_The problem_: The exercise calls for exact output of the lines between the one that contains "The image size" and the end of the data, with both ends kept and pictures left out.

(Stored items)
********

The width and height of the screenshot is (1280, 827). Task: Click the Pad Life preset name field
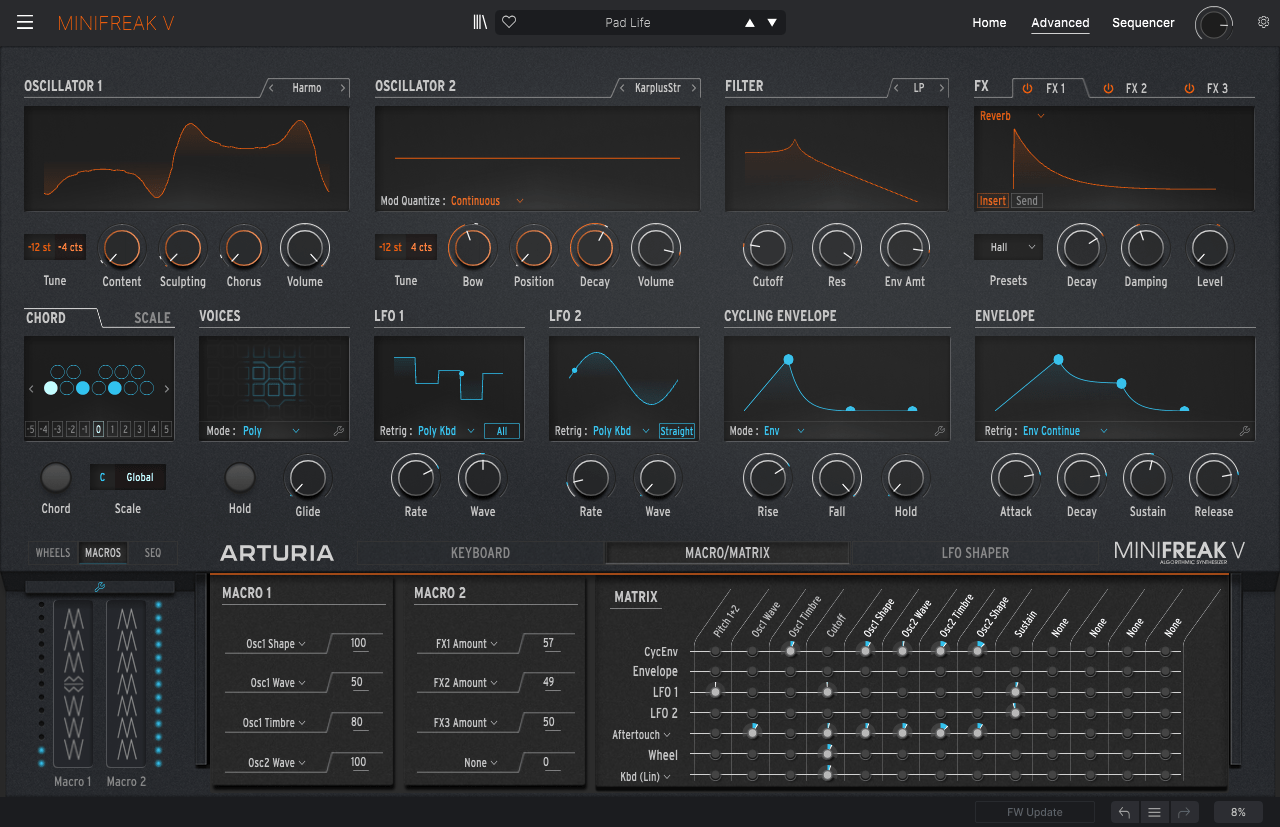[x=640, y=22]
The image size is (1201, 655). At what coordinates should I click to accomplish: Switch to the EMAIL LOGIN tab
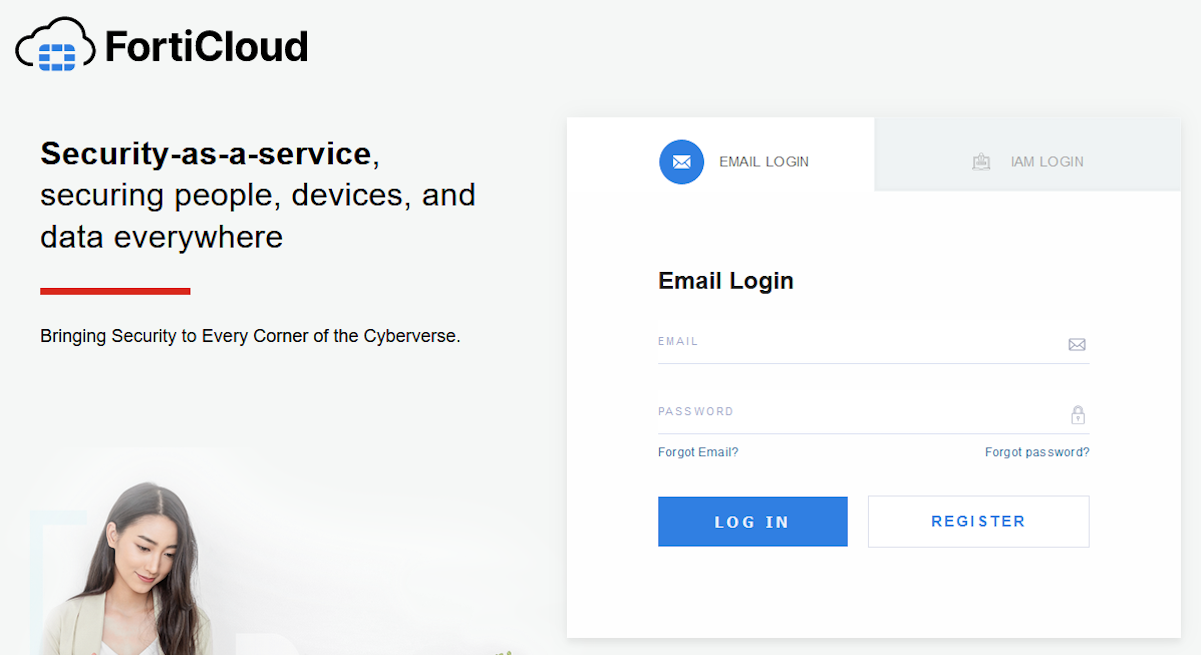click(763, 162)
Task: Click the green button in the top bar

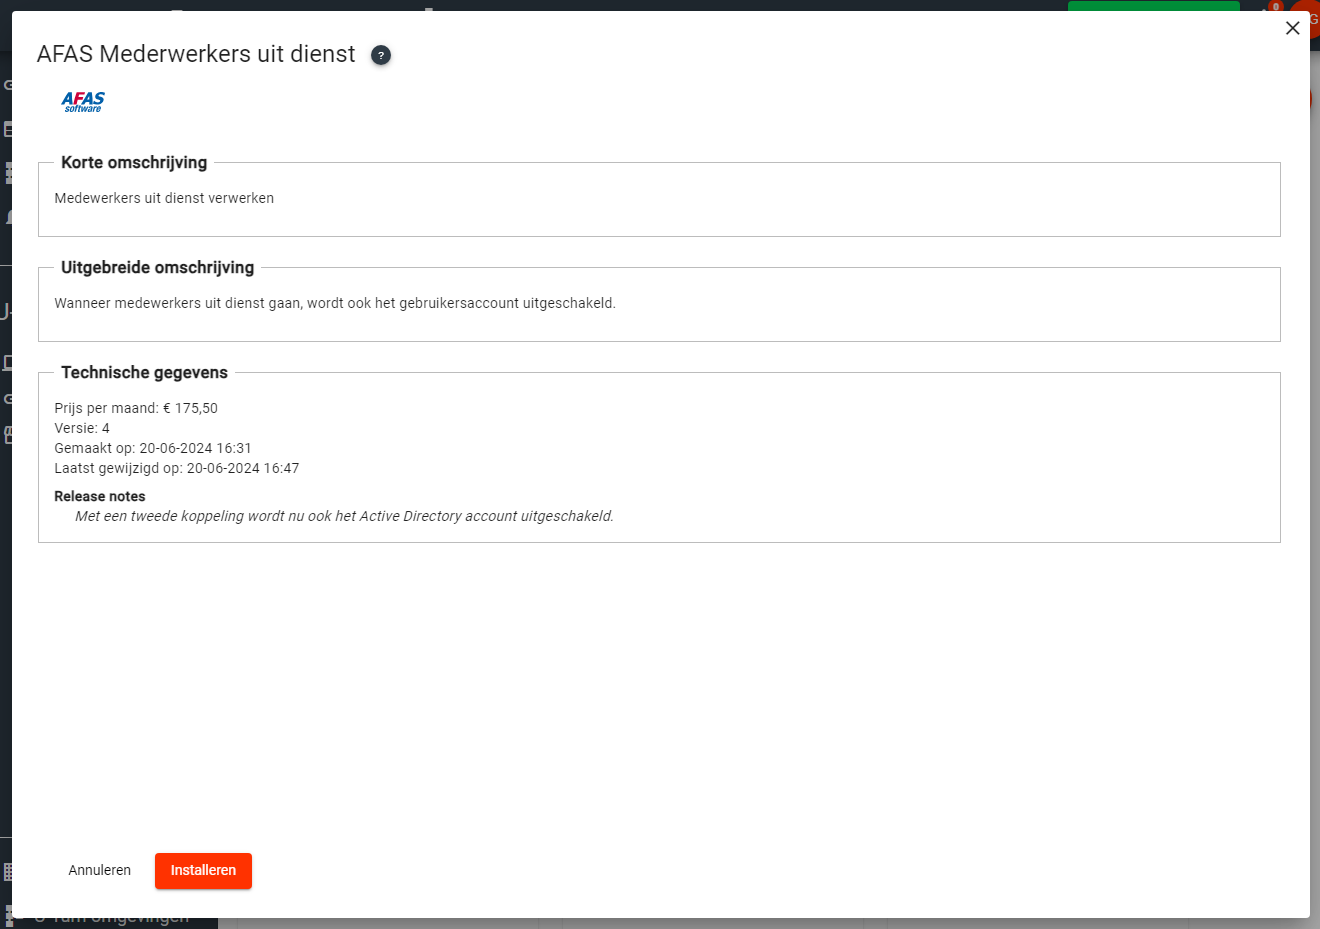Action: click(1152, 6)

********

_Result of this task_:
The image size is (1201, 655). At what coordinates should I click to accomplish: Switch to the EMAIL LOGIN tab
click(763, 162)
Task: Click the green button in the top bar

Action: click(1152, 6)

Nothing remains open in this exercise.